JackieHanLab / TOSICA

Transformer for One-Stop Interpretable Cell-type Annotation
MIT License
121 stars 23 forks source link

use TOSICA for cell classification #13

Open suhuanhou opened 1 year ago

suhuanhou commented 1 year ago

I would like to use TOSICA for cell classification. Can you provide specific examples, especially how to construct a training set.

JiaweiChenGo commented 10 months ago

Thanks for you interest. Running demo is here. For training set construction, you can choose a well annotated dataset according to your research needs, then preprocess it by sc.pp.normalize_total, sc.pp.log1p and sc.pp.highly_variable_genes and save it as an AnnData object.

zclecle2 commented 7 months ago

Thanks for developing the tool for automatic cell type annotation!

I also want to ask about how to prepare the training set. Are the following codes enough for preparation, supposing that train_adata originally contains 35699 cells with 18010 genes: sc.pp.normalize_total(train_adata, target_sum=1e4) sc.pp.log1p(train_adata) sc.pp.highly_variable_genes(train_adata).

Or do I need to filter the train_adata to contain only highly_variable_genes? And is that ok if my train_adata are already normalized data such as one export from the data layer of Seurat object and I still let it go through the above 3 lines of code? And do you have any suggestions on how to choose epochs and gmt_path to get better training and prediction results? What value should I pay attention to if I want to assess whether the training is good or not if I don't know the truth cell type for query data? Should I stop increasing epoch number if I see the accu value nearly flattens? When I tried to train my own reference dataset, I found that the initial accu value is quite low (shown in the following image), is this normal? (train_adata originally contains 35699 cells with 13295 genes, with running the above 3 lines) image Appreciated your reply!

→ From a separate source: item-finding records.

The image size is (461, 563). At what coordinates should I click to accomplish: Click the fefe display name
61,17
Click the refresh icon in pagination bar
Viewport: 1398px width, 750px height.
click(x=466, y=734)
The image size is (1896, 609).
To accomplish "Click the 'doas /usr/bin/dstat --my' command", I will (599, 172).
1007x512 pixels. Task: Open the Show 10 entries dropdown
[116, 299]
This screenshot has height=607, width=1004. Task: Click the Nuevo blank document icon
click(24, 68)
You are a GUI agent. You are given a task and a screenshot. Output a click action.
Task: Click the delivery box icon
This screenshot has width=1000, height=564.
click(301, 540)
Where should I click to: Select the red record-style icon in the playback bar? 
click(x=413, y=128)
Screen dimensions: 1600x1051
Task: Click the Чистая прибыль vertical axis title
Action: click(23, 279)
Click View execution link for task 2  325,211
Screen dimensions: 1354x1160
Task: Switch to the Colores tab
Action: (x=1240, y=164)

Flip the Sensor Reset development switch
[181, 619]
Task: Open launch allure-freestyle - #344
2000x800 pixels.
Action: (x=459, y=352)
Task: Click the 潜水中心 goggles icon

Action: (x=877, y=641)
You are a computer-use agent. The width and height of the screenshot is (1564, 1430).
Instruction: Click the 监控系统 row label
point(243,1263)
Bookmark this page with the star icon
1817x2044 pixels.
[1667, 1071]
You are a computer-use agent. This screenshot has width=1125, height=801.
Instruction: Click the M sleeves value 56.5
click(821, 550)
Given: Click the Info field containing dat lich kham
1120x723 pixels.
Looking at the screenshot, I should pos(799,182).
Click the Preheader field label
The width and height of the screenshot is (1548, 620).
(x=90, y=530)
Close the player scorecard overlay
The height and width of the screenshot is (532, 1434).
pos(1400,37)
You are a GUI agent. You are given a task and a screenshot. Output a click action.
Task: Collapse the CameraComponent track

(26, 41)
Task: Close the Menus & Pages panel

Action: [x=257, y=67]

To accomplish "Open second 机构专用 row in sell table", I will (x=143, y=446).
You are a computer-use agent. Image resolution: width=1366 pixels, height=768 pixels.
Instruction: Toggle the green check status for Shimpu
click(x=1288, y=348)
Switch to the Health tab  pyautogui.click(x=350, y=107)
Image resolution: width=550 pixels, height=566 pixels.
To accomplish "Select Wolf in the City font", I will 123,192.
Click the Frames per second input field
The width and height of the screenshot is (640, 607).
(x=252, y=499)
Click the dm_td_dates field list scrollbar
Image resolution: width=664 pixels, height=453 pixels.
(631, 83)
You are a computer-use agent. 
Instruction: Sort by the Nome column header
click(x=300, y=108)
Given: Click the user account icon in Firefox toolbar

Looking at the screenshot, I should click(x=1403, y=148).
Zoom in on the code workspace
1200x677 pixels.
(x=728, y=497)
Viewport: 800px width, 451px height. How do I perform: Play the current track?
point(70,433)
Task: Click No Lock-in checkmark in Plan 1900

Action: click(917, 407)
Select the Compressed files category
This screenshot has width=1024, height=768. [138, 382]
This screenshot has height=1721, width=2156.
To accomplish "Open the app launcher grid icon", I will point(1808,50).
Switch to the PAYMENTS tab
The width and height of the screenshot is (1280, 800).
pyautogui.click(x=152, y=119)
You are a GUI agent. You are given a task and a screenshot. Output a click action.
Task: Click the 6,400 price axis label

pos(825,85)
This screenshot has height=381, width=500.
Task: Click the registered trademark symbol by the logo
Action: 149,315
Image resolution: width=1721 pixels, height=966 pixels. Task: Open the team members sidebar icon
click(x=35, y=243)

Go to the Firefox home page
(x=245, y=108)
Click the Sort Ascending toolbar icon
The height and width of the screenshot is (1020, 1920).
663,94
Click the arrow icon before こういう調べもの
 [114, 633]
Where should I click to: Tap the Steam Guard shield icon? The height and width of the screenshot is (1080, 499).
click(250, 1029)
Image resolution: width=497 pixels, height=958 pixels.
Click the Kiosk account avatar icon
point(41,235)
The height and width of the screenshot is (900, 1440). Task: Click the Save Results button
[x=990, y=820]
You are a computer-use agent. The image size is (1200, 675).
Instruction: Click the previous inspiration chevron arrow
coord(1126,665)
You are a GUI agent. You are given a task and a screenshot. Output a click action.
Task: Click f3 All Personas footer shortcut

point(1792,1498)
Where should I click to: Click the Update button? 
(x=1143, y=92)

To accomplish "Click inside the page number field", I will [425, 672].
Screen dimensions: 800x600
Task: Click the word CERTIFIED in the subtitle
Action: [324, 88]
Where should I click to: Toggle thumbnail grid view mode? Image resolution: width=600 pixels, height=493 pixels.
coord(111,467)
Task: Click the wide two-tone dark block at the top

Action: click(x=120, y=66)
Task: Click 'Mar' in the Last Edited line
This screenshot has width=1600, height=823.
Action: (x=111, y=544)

SteGruener commented 4 months ago

I would also be interested in answers to questions raised above.

JiaweiChenGo commented 4 months ago
  1. I will use HVGs to train the model. If all genes were used, there will be more parameters need to train and the training process will be longer.
  2. The 3 lines is used to normalize the data. Normalized data can be used as input for the model.
  3. Yes, you can stop increasing epoch number when the accu value nearly flattens.
  4. As we described in the paper Supplementary Figure 8, you can choose any knowledge mask depending on biological context or your research interests.
  5. For the unknown query data, you can use UMAP to visualize the query and reference data in the TOSICA attention latent space to see if it is reasonable. And you can get the marker genes in each predicted cell type group to check the annotation.
  6. When you use all genes, the model will be much larger and accu value will slowly increase.